What does creatinine measure?

Serum creatinine is a kidney-function marker, the breakdown product of muscle creatine. Reference 0.7-1.3 mg/dL for men, 0.6-1.1 for women. Higher in muscular individuals; lower in low-muscle-mass states. The clinically useful number is eGFR, which mathematically converts creatinine + age + sex into estimated glomerular filtration rate. Persistently elevated creatinine flags reduced kidney filtration. Deep dive: /posts/creatinine-blood-marker/.

Thyroid and hormones

What's a normal TSH?

Thyroid-stimulating hormone reference range 0.4-4.0 mIU/L. The functional optimum sits tighter: 1.0-2.5 mIU/L for most adults. Above 2.5 with symptoms (fatigue, cold intolerance, weight gain) suggests subclinical hypothyroidism worth a free-T4 follow-up. Below 0.4 with symptoms suggests subclinical hyperthyroidism. TSH alone is insufficient when symptoms are present; pair with free T4 and free T3 for a full picture.

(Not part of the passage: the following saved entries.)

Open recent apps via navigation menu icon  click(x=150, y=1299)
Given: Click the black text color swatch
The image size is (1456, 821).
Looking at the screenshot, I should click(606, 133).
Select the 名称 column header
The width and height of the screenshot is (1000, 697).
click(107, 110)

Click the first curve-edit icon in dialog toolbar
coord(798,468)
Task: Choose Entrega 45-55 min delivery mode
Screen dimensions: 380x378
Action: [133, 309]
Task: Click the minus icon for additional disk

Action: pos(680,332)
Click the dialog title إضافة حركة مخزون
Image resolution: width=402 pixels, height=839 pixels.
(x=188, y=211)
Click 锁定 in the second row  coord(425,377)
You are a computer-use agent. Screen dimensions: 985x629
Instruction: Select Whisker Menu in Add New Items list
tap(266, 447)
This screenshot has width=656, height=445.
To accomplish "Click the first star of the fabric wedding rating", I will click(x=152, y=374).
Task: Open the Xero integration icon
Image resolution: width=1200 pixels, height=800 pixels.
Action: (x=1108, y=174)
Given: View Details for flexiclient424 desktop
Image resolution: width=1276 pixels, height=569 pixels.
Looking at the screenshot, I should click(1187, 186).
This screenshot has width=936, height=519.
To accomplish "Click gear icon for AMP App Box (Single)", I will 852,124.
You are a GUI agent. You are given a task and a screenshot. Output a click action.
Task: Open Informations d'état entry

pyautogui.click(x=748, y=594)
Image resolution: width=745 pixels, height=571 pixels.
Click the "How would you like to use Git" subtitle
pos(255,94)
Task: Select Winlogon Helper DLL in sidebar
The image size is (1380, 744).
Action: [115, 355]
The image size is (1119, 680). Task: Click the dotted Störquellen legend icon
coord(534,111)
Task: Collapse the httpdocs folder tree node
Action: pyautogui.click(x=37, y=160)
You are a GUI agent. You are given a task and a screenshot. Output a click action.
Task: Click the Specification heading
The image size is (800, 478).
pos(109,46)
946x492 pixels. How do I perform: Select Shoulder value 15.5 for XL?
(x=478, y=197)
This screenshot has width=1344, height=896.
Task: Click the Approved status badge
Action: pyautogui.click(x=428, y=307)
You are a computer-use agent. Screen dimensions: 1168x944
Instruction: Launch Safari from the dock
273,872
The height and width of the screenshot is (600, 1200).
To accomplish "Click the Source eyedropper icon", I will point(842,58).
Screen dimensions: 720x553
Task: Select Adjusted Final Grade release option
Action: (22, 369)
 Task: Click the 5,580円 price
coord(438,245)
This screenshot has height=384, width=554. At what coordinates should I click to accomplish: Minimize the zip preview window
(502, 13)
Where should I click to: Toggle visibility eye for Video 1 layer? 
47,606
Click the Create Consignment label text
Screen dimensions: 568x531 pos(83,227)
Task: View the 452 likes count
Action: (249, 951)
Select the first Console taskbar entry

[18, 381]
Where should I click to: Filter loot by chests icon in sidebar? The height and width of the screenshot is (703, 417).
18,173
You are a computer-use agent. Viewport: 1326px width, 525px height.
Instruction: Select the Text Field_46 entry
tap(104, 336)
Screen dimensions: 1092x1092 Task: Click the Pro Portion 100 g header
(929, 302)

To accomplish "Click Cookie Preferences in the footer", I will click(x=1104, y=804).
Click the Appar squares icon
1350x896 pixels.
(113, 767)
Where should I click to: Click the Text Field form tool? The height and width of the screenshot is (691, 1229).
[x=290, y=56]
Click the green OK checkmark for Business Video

What does total testosterone tell you?

Reference range for men is 264-916 ng/dL on most assays. The clinically useful number is free testosterone, not total, because SHBG (sex hormone-binding globulin) varies with age and metabolic state. Total testosterone under 300 ng/dL with symptoms (low libido, fatigue, depression) is the conventional hypogonadism cutoff. Cycle considerations and time-of-day matter; 7-9 am draws are standard.

What this isn't

This is not a diagnostic tool. Every answer above ends with "see your clinician" implicitly; persistent out-of-range readings warrant clinical workup, and individual context (medications, recent illness, family history) shifts interpretation. The bands are population-derived; your individual context can move them.

It is also not a complete biomarker reference. The 20+ questions above are the most-Googled subset of the BiologicalX coverage. Compounds, pillar articles, and the longevity-specific PhenoAge framing live in the deeper articles linked above.

Use this page as the entry point. The deep articles are where the actual interpretation work happens.